The problems arise when what is better for some people isn't better for others.
Your two Black Lotus pictures are a good example. The newer one's text is more streamlined, sure, but the older one's text is easier to read and understand.
Wilderness play, in OD&D and early AD&D, is structured fairly similarly to dungeon-crawling (map-and-key framing and resolution of movement) but with a different resource clock. I don't think it's all that well designed. I also think it's secondary to dungeon-crawling.
Even within the dungeon play mode, there were design elements that appear pointlessly ad-hoc. Once he'd gone to the D20 for attacks and saving throws, why are there random D6 or percentile resolution scattered about? Its not probabilities; you can get a pretty close resolution to either of those with a D20 most of the time. It comes across as "we needed something to be able to resolve this, so we pulled something out and wrote it down." And this is even true with systems presumably there was some time to think about such as thief skills.
None of this actually suggests thinking through the play-cycle of the game at hand in any at all rigorous way to me.
I don't think differences of dice rolled speak to issues with the play cycle. They can be connected to a lack of integrated systems (eg how does a thief moving silently relate to the surprise rules?). I don't think these clunky resolution systems detract from the focus of the game, though.
Then within a discussion of tabletop games, such a definition is useless, it describes nothing. Time has no relation to quality, or even substance of the mechanics -- in every era, there were wildly different game systems (and interpretations of the same game systems).
The very question in the thread title to me reads as being completely time-based, and could be synonymously rewritten as "what do you think of as newer ttrpg mechanics".
This has nothing to do with whether those newer ttrpg mechanics are better, worse, or equal in comparison with what came before.
That may be a result of PBtA engine being a victim of " New Hotness Syndrome" (despite not actually being all that new by now). It is IMO somewhat trendy to use.
We're talking about whether or not someone is designing with intent, or aimlessly.
Here you appear to be explicitly stating that it is impossible to have a valid intention other than to have mechanics tied to the overt support of a single clear theme. That Steve Jackson designs aimlessly and without intent, because his game lacks an adequate theme.
At a baseline and speaking broadly, I don't think it's controversial or requires much effort to identify that the intent of GURPS is to allow for the simulation a variety of reasonably grounded worlds. To allow players to engage in a variety of settings and styles with a consistent underlying framework.

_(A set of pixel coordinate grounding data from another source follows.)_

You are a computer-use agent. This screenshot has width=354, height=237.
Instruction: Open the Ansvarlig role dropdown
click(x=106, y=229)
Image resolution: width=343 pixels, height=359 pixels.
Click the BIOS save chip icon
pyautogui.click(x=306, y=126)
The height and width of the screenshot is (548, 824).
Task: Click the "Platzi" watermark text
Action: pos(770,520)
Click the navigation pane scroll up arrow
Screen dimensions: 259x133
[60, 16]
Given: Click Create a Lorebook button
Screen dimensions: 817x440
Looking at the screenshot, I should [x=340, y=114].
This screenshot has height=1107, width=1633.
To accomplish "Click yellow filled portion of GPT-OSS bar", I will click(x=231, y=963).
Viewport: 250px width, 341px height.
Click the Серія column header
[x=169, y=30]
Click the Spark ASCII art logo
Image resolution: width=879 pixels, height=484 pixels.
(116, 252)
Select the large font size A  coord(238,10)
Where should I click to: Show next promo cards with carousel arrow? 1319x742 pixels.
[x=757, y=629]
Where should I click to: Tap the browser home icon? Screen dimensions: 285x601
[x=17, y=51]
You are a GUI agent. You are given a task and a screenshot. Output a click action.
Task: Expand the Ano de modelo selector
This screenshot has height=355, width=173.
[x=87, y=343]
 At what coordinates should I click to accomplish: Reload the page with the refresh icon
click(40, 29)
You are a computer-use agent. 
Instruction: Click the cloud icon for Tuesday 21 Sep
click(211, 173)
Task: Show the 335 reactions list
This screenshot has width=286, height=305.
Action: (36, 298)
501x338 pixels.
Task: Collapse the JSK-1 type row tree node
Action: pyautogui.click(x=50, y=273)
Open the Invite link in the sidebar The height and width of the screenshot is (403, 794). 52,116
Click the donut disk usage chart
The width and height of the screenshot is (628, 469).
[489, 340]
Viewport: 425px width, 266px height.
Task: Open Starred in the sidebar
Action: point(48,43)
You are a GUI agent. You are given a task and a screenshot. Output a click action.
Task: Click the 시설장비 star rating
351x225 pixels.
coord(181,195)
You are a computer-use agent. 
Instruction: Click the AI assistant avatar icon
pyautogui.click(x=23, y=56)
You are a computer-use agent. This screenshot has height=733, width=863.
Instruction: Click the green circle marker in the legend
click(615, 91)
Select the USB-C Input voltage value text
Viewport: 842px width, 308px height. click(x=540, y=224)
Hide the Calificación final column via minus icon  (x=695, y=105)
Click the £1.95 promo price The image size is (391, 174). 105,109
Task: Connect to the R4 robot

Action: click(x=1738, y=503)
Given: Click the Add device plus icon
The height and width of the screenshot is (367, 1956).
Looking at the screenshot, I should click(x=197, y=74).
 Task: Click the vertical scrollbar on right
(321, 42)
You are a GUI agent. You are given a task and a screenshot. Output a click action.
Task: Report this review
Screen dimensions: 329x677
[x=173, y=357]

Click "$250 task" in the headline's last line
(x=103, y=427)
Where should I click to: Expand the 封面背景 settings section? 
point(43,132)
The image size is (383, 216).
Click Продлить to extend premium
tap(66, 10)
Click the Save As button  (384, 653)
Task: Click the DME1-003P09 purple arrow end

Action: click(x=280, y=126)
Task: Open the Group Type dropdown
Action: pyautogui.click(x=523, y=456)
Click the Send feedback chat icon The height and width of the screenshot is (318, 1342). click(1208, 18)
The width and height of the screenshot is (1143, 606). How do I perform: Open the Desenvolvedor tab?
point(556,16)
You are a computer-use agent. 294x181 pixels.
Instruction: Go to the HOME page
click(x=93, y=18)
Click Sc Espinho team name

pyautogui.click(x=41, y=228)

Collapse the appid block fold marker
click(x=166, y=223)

I'm not sure what you mean by "style". But your first sentence in the second quote seems to identify the theme/goal of GURPS. It expresses a certain way of thinking about the world, and how action within the world produces results.
Your point of view. Plenty of games use 5e as a base even if it isn't really appropriate. Call it, "Popularity = $$$ Syndrome" if you like. I don't mind.
I've been on record as saying when viewed in a modern light that the OD&D design was sloppy as can be, and I'm not going to say otherwise just because some people love it.
I can't agree here; oD&D is primitive, not sloppy. Gygax and Arneson were working out things as they went and it shows. (It's also unclear). You need to wait for AD&D before the subsystems multiplied and the design got sloppy.